Glyndebourne's Billy Budd (directed by Michael Grandage) is about to open in New York, complete with most of the 2013 company under its original conductor (from 2010), Sir Mark Elder. It plays for four performances at the Brooklyn Academy of Music between 7-13 February.

In the category 'Outstanding Achievement in a Main Role' there was a battle royal between two of today's best-loved mezzo-sopranos, with British singer Sarah Connolly just pipped at the post by the American Joyce DiDonato, who starred in Rossini's La donna del lago at the Royal Opera – and was the Vivienne Westwood-clad figurehead of the 2013 Last Night of the Proms.

If there is a surprise victor this year, it is the young Swiss-Turkish director Aylin Bozok whose shoestring production of Debussy's Pelléas et Mélisande so impressed audiences last summer at the Arcola Theatre's Grimeborn Festival. It was full of simply-realised ideas that brilliantly elucidated what for many is a difficult opera, and Bozok's talent marks her out as a worthy winner of 'Best Newcomer to the UK Operatic Scene' and an exciting prospect for the future.

The runaway winner of 'Outstanding Contribution to the UK Operatic Scene/Event of the Year' was the Aldeburgh Festival's triumphant realisation of its impossible dream of performing Britten's Peter Grimes on Aldeburgh Beach.
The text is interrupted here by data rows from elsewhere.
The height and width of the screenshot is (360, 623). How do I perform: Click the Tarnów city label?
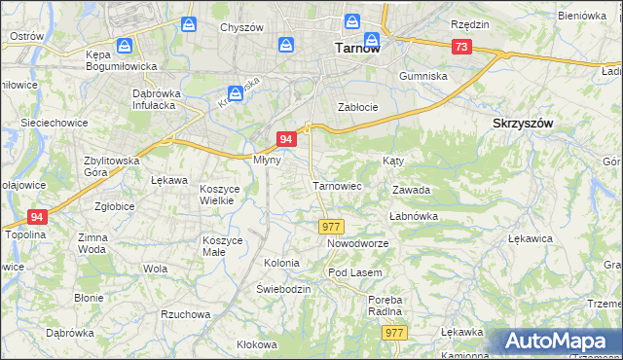pyautogui.click(x=356, y=47)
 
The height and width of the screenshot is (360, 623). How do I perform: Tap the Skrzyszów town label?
pyautogui.click(x=523, y=124)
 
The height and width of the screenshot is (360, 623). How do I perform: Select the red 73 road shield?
pyautogui.click(x=461, y=47)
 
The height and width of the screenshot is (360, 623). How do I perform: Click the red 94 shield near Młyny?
pyautogui.click(x=286, y=139)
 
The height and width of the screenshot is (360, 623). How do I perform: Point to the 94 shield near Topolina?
pyautogui.click(x=37, y=217)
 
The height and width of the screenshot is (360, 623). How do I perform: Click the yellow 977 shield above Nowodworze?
pyautogui.click(x=330, y=226)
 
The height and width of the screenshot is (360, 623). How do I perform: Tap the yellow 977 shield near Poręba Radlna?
pyautogui.click(x=393, y=333)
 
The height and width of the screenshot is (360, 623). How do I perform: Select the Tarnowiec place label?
pyautogui.click(x=337, y=185)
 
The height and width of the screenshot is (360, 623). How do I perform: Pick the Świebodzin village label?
pyautogui.click(x=283, y=290)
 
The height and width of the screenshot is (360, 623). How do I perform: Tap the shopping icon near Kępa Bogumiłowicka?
pyautogui.click(x=124, y=46)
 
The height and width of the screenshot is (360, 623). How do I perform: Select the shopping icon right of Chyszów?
pyautogui.click(x=286, y=45)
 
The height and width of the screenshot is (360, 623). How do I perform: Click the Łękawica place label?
pyautogui.click(x=531, y=237)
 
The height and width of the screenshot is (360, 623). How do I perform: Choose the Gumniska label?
pyautogui.click(x=423, y=75)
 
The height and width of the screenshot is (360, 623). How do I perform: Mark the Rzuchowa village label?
pyautogui.click(x=185, y=314)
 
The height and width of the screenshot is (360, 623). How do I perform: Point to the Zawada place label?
pyautogui.click(x=411, y=191)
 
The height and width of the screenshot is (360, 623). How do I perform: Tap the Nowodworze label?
pyautogui.click(x=357, y=243)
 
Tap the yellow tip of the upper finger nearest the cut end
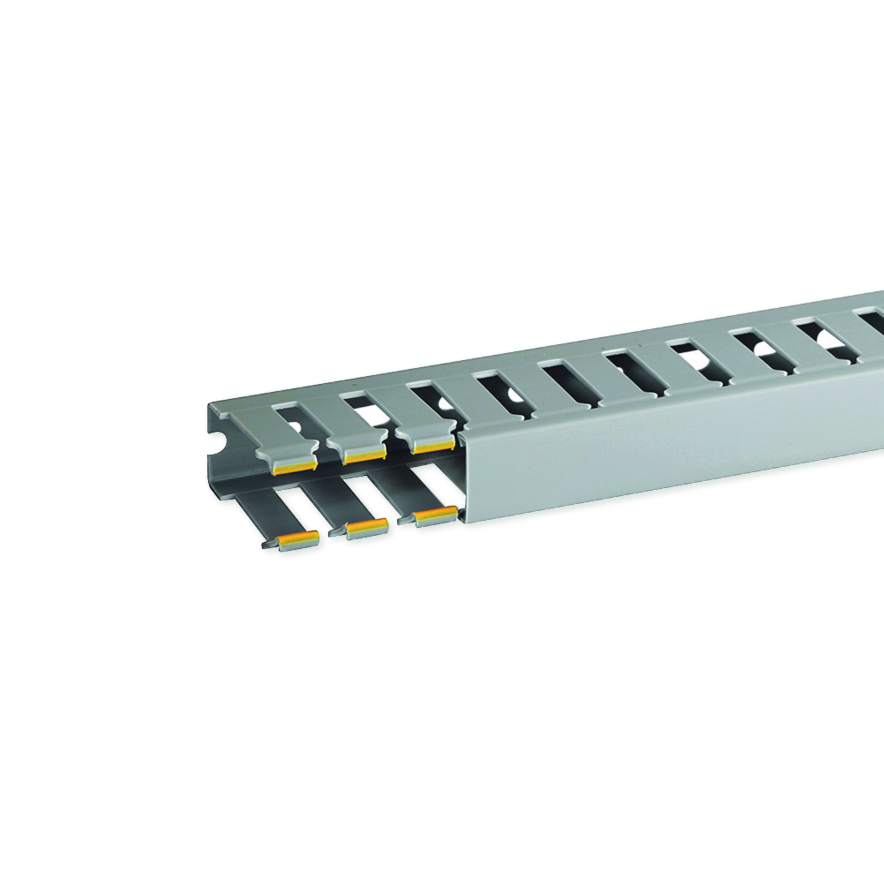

That historic enterprise, which went on to play in cinemas and is enshrined on both CD and DVD, was as brilliantly executed as it was boldly conceived.

McDonnell added: "I'd like to thank my colleagues Mark Valencia and Simon Thomas, and congratulate all the winners and runners-up for what has been an exceptional year of opera."

The winners of the 2014 WhatsOnStage Awards will be announced at the Prince of Wales Theatre on 23 February – for more information and to buy tickets visit awards.whatsonstage.com

BEST NEW OPERA PRODUCTION

Winner: The Rape of Lucretia (Glyndebourne Tour/Fiona Shaw)

Runner-up: Hippolyte et Aricie (Glyndebourne/Jonathan Kent)

Other runners-up: Lulu (WNO/David Pountney), Carmen (ENO/Calixto Bieito) and Wozzeck (ENO/Carrie Cracknell)

OUTSTANDING ACHIEVEMENT IN A MAIN ROLE

Winner: Joyce DiDonato (La donna del lago/Royal Opera)

Runner-up: Sarah Connolly (Medea/ENO & Hippolyte et Aricie/Glyndebourne)

Other runners-up: Anne Sophie Duprels (Madama Butterfly/Opera Holland Park); Laurent Naouri (Falstaff/Glyndebourne); Michael Volle (Tosca & Les Vêpres siciliennes/Royal Opera)

BEST REVIVAL

Winner: Billy Budd (Glyndebourne/Michael Grandage)

Runner-up: Wozzeck (Royal Opera/Keith Warner)

Other runners-up: Falstaff (Glyndebourne); Elektra (Royal Opera); Death in Venice (ENO)

BEST NEWCOMER TO THE UK OPERATIC SCENE

Winner: Aylin Bozok (director of Pelleas et Melisande at Grimeborn/Arcola)

Runner-up: Ilyich Rivas (conductor of Hansel und Gretel for Glyndebourne Tour)

Other runners-up: Sara Jakubiak (Marie in Wozzeck/ENO); Russell Thomas (Adorno in Simon Boccanegra at the Royal Opera); Carrie Cracknell (director of Wozzeck at ENO).

OUTSTANDING CONTRIBUTION TO THE UK OPERATIC SCENE/EVENT OF THE YEAR

Winner: Aldeburgh Festival for ‘Grimes on the Beach'

Runner-up: The Royal Opera House for its imaginative pricing policy when programming new or challenging operas

Other runners-up: BBC Proms for Daniel Barenboim's ‘Ring' Cycle; British Youth Opera for strong productions this season and for nurturing new talent; Opera North for its ‘Festival of Britten'.